Ironically, luxurious Keswick is a cheap option for many Japanese couples. Back in the home country, Sato explains, tradition dictates that couples invite to their wedding not just family and close friends, but work acquaintances as well. These massive events, which can cost as much as $50,000, are held in hotels and generally last only two hours or so.
"They're so boring," Sato says.
Add to that the Japanese recession over the past decade, and Sato says his $10,000 Virginia wedding packages look ever more appealing.
He lines up a Japanese priest– the Rev. Theodore Kitchen, who was a missionary in Japan for 40 years– as well as a Japanese beautician and photographer. He arranges for flowers, transportation, accommodations, videographer, and a wedding-night meal. The couples usually rent the UVA chapel for the ceremony.
Planning a Japanese wedding in Jefferson country requires a few adjustments, Sato says. Brides typically do not want colorful bouquets, and they generally wear less make-up than American brides.

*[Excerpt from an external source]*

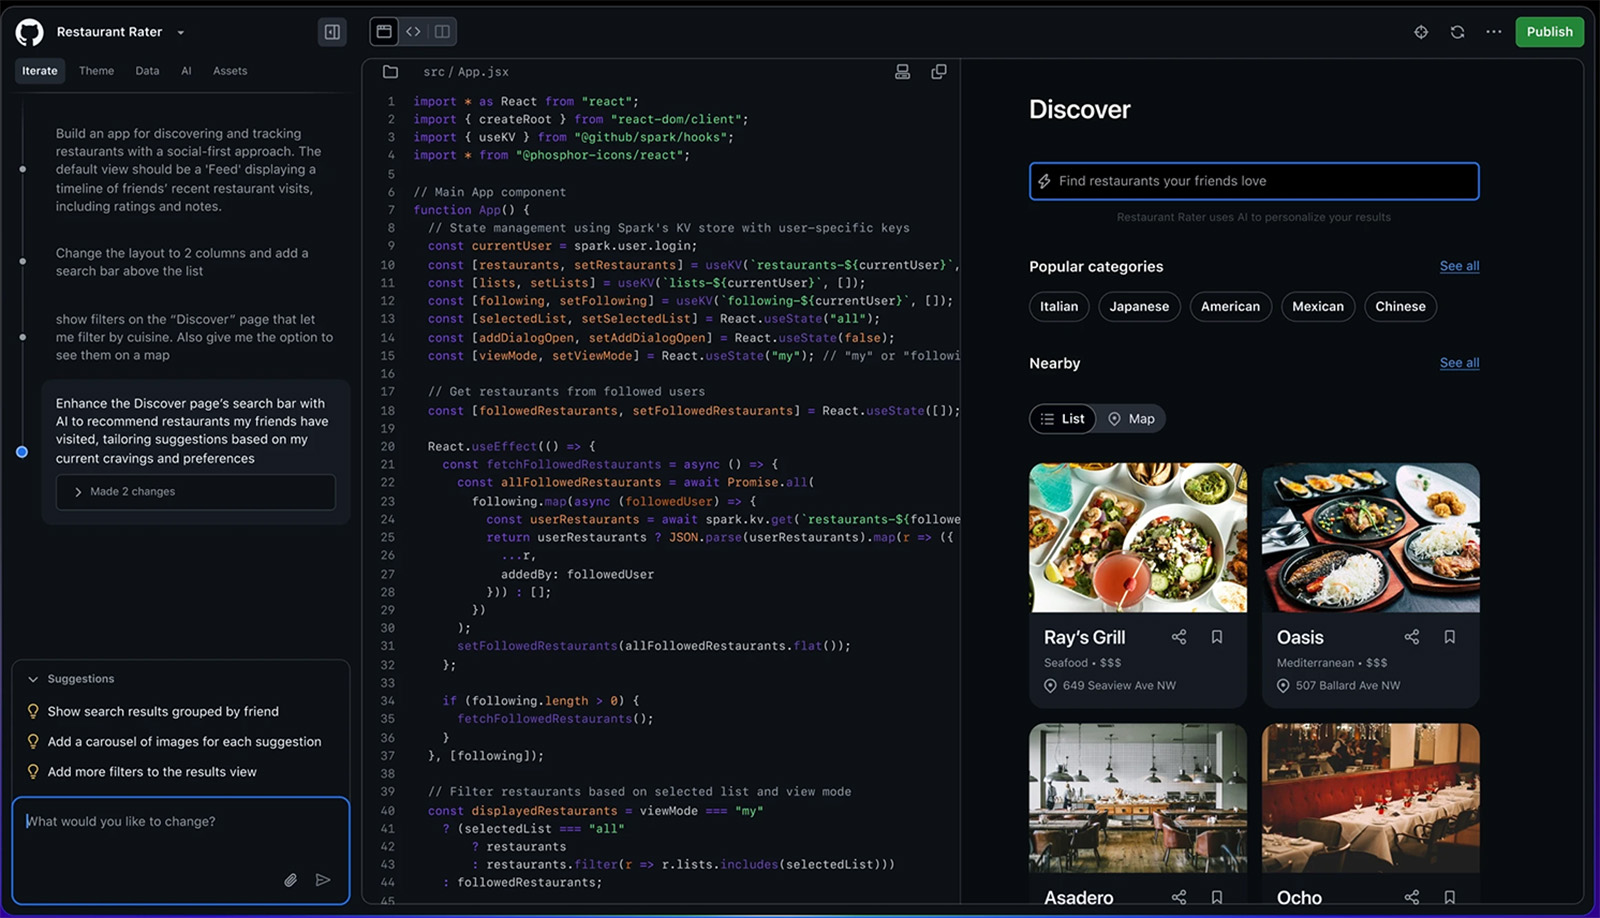Open the split view icon next to code view

pos(440,31)
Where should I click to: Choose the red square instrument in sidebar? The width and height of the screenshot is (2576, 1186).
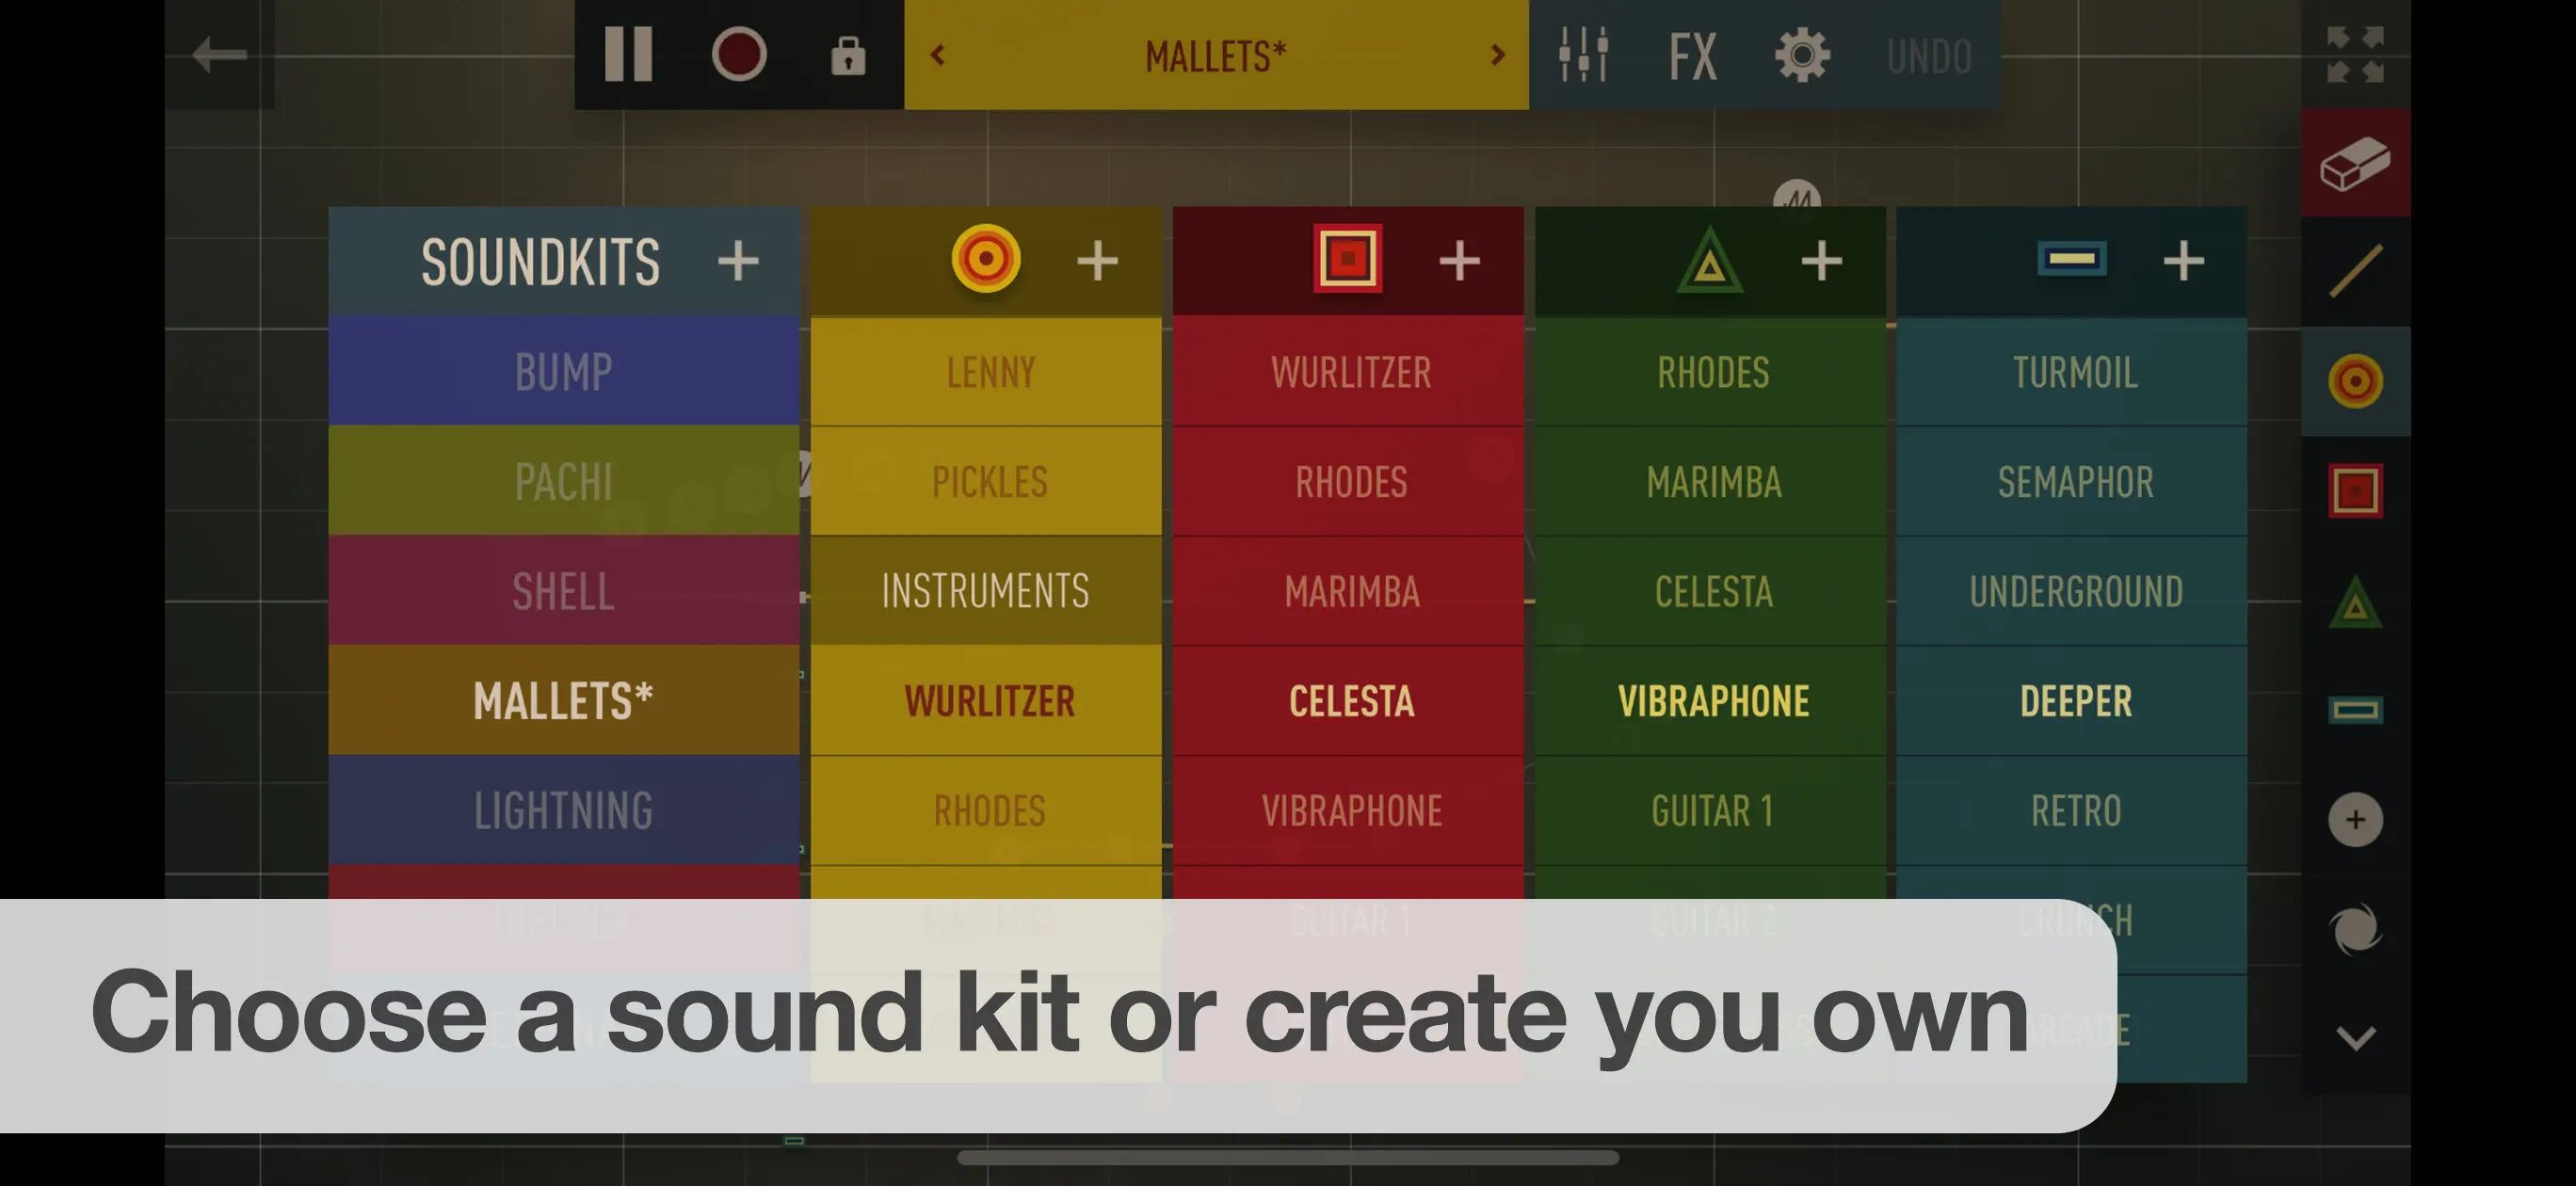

There is also no sugar in the Japanese wedding cake.
Problems are few, he insists, but he does recall one affair that quickly turned into a wedding planner's nightmare.
"The groom was already married," Sato laughs. "One day before the wedding, in the middle of dinner, he told the bride and her family he was not divorced yet."
Fortunately, the bride was understanding. The couple held the ceremony anyway, but didn't make it legal until they returned to Japan.
Not a problem for the wedding planner. David Eklund, owner of deVideo, the company that films each of the events, insists Sato is able to handle anything that comes his way.
"He's very levelheaded," Eklund says.